IAM as central battleground¶
This makes IAM the central battleground. Persistence in a compromised cloud account is rarely about leaving a process running on a machine; it is about establishing identity-based footholds that survive even if the original credential is rotated. A new IAM user with administrative permissions. An overly broad service account key. A federated identity provider trust that nobody audits. An OAuth token that does not expire. Each is durable in a way that traditional persistence mechanisms are not, and each is less visible to detection systems oriented to host-level activity.
Reaching the control plane¶
Initial access into the control plane often does not look like a traditional intrusion. A leaked credential in a public repository, a phishing victim with privileged access, a misconfigured CI/CD pipeline with deployment credentials, or a compromised endpoint with cached cloud session tokens, each produces control-plane access without the network-level signatures that endpoint-focused detection is tuned for.
Hunting for control-plane persistence¶
Detection in this domain depends on watching the control plane closely. Unusual API calls. IAM changes outside normal change windows. New credential creation events. Role assumptions from unusual sources. Changes to the audit configuration itself.

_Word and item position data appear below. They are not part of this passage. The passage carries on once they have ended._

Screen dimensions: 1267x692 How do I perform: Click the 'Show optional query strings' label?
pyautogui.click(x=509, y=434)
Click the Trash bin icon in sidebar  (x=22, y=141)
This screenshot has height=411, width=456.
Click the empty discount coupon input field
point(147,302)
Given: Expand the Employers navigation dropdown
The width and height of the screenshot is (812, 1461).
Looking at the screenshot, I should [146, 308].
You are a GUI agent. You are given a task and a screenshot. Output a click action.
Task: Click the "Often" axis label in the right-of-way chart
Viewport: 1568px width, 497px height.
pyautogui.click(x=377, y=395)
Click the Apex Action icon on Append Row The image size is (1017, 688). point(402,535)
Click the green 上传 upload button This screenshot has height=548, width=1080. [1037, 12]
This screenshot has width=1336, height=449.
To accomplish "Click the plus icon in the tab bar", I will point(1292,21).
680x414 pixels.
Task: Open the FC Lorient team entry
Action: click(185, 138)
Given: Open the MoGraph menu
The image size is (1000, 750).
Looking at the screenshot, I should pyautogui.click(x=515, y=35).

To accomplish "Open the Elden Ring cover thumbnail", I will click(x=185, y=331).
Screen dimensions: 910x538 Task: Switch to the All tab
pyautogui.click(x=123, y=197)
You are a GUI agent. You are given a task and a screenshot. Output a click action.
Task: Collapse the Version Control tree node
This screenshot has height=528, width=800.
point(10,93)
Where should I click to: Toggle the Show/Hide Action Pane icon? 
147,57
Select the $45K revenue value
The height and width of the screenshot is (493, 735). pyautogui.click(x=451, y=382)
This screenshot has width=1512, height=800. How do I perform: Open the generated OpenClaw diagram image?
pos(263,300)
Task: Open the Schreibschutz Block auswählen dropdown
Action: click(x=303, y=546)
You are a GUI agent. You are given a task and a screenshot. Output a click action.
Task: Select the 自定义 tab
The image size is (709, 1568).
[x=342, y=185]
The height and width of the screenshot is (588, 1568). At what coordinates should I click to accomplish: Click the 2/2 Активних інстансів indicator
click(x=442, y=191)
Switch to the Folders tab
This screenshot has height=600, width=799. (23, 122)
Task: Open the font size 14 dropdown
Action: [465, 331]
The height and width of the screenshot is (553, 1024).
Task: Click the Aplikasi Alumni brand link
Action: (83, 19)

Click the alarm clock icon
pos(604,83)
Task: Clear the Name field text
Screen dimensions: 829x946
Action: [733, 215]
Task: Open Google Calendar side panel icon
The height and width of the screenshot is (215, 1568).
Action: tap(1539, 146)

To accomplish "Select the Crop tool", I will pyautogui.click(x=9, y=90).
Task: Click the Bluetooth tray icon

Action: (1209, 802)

Each is a signal worth alerting on, with the understanding that a sufficiently sophisticated attacker will attempt to disable the audit configuration before doing anything visibly suspicious.
The general principle is that anomalous identity behaviour is more informative in cloud than in on-prem, because the activity is more structured and the legitimate baseline is more describable.
Why the collapse is structural¶
The identity-centric posture of cloud security is not a design oversight. Cloud platforms are explicitly identity-centric: the API gates everything, every action is attributed to a principal, and the access decisions are bound to identity rather than to network location. This is what makes cloud platforms scalable; it is also what makes them collapse into identity security in a way that on-prem environments do not.
Treating identity as the primary security boundary, and the network as a secondary one, is the conceptual shift that the rest of cloud defence depends on. Programmes that have not yet made this shift will produce defensive postures that look reasonable on a diagram and miss the actual attack patterns.